◆ **TASK OBJECTIVE**
Transcribe exactly the lines from the one holding "Instruction: Click the SIUUUUUUU display name" through the closing line of the entries below. Pictures stay out of the copy.

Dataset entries
---

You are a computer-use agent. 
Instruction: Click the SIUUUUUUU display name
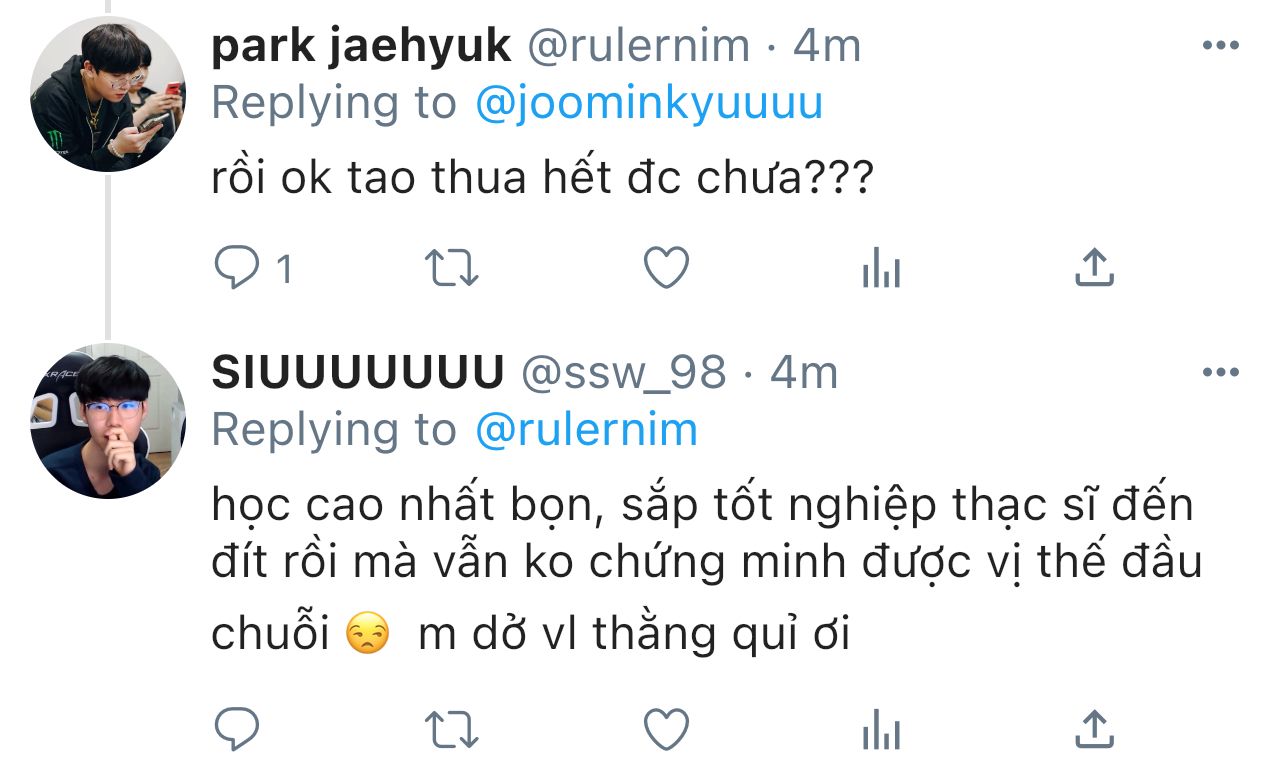click(357, 373)
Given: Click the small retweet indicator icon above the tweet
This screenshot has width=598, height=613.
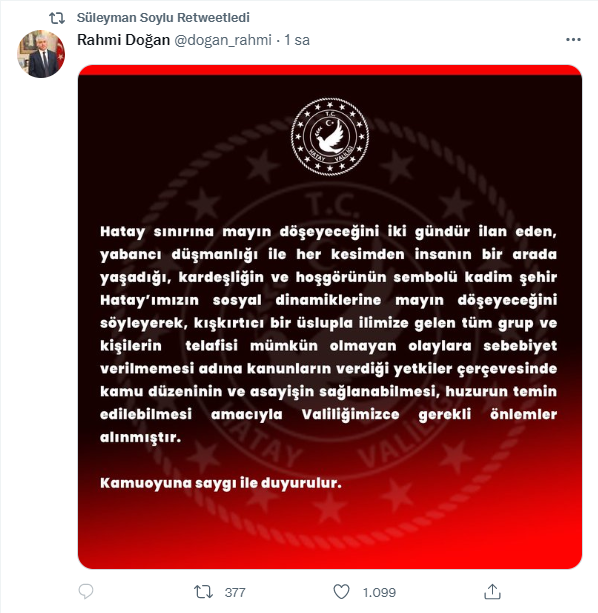Looking at the screenshot, I should coord(57,18).
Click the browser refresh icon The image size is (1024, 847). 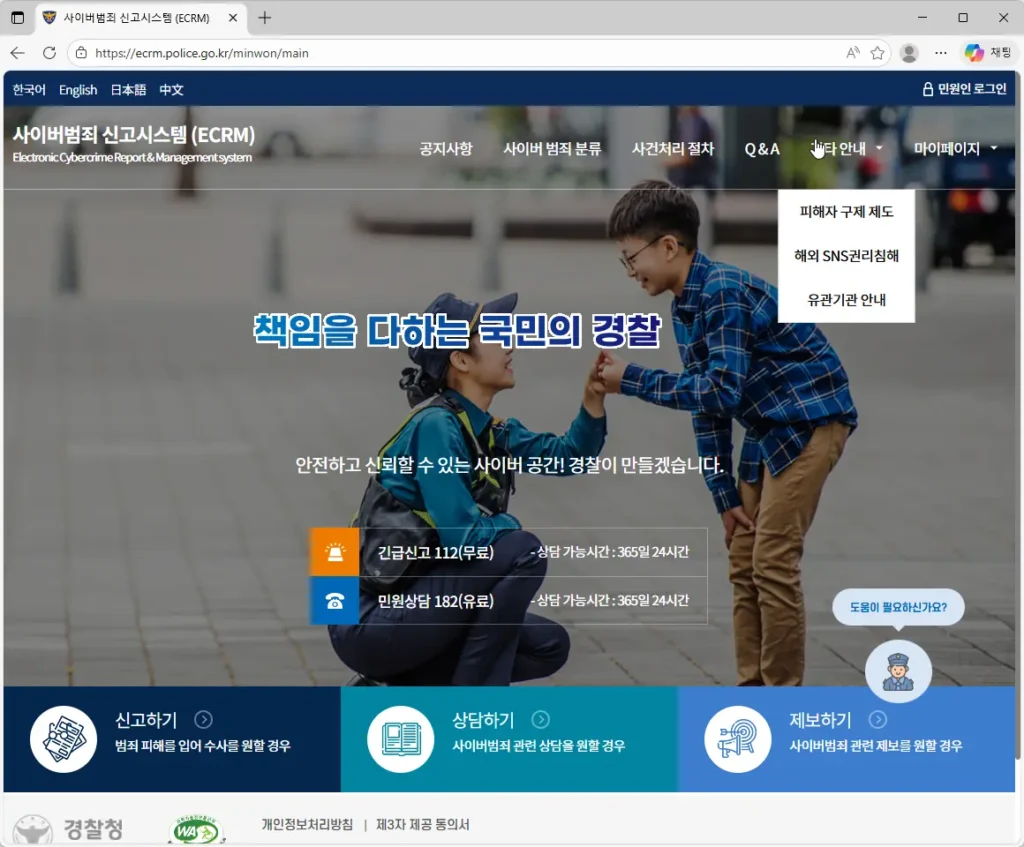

---

◆ **PROBLEM SOLUTION**
Instruction: Click the SIUUUUUUU display name
click(357, 373)
Given: Click the small retweet indicator icon above the tweet
This screenshot has width=598, height=613.
Looking at the screenshot, I should coord(57,18).
Click the browser refresh icon The image size is (1024, 847). 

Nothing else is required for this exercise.